Saved data entries
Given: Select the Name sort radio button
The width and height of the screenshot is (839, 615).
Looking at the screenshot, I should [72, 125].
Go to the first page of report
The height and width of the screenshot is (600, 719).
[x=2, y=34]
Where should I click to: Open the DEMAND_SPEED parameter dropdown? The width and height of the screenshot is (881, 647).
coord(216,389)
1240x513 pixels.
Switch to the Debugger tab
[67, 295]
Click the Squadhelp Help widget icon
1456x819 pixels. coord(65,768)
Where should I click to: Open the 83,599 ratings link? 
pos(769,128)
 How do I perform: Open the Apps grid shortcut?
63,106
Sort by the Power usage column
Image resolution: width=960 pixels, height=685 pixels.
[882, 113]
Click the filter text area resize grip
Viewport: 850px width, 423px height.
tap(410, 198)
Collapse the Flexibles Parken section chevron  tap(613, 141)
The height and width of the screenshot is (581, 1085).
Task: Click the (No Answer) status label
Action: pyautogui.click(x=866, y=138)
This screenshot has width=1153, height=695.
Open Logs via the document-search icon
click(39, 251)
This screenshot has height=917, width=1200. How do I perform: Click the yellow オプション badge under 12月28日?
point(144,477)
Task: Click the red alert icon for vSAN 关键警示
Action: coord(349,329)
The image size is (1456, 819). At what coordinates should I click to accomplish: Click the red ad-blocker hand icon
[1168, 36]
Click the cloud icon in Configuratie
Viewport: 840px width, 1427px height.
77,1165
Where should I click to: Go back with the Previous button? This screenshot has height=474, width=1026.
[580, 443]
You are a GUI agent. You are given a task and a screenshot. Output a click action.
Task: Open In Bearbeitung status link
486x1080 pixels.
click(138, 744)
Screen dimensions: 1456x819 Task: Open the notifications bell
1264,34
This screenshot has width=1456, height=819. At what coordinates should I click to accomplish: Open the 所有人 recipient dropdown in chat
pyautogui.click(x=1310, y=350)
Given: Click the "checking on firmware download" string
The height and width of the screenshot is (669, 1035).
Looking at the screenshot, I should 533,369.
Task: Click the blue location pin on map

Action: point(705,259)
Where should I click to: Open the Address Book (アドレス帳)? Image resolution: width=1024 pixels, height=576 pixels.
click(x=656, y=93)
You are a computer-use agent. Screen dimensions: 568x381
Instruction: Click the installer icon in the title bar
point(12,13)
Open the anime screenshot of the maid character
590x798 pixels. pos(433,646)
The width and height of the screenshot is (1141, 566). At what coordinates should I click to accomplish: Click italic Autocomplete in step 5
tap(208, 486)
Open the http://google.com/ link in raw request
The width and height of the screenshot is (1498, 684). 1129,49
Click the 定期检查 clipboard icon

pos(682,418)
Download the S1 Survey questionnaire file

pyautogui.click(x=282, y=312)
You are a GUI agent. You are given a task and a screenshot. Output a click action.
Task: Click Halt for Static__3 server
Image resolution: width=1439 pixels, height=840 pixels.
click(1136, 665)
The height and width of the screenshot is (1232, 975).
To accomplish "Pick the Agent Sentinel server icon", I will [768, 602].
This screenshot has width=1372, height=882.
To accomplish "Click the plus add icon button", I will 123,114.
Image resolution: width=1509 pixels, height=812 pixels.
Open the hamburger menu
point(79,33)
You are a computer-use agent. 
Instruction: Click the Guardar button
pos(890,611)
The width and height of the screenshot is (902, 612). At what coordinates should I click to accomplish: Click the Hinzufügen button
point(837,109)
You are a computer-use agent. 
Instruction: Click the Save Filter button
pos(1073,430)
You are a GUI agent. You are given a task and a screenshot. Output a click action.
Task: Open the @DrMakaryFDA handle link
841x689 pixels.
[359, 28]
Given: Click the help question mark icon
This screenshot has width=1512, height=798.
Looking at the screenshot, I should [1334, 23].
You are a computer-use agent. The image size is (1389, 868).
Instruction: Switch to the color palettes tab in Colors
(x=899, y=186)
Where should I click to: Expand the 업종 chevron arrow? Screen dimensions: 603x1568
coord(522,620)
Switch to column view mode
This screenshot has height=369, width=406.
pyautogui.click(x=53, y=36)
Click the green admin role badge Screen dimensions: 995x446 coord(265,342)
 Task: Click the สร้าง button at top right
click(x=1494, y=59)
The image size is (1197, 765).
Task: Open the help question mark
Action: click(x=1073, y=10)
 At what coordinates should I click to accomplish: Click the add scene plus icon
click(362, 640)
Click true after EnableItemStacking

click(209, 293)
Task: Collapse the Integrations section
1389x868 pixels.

Set problem:
Format only the part of the listing that begins at the line containing "Screen dimensions: 1456x819" and ends after the line containing "will [768, 602]." as a numbered list, leaving out any blank lines.

Written answer:
1. Screen dimensions: 1456x819 Task: Open the notifications bell
2. 1264,34
3. This screenshot has width=1456, height=819. At what coordinates should I click to accomplish: Open the 所有人 recipient dropdown in chat
4. pyautogui.click(x=1310, y=350)
5. Given: Click the "checking on firmware download" string
6. The height and width of the screenshot is (669, 1035).
7. Looking at the screenshot, I should 533,369.
8. Task: Click the blue location pin on map
9. Action: point(705,259)
10. Where should I click to: Open the Address Book (アドレス帳)? Image resolution: width=1024 pixels, height=576 pixels.
11. click(x=656, y=93)
12. You are a computer-use agent. Screen dimensions: 568x381
13. Instruction: Click the installer icon in the title bar
14. point(12,13)
15. Open the anime screenshot of the maid character
16. 590x798 pixels. pos(433,646)
17. The width and height of the screenshot is (1141, 566). At what coordinates should I click to accomplish: Click italic Autocomplete in step 5
18. tap(208, 486)
19. Open the http://google.com/ link in raw request
20. The width and height of the screenshot is (1498, 684). 1129,49
21. Click the 定期检查 clipboard icon
22. pos(682,418)
23. Download the S1 Survey questionnaire file
24. pyautogui.click(x=282, y=312)
25. You are a GUI agent. You are given a task and a screenshot. Output a click action.
26. Task: Click Halt for Static__3 server
27. Image resolution: width=1439 pixels, height=840 pixels.
28. click(1136, 665)
29. The height and width of the screenshot is (1232, 975).
30. To accomplish "Pick the Agent Sentinel server icon", I will [768, 602].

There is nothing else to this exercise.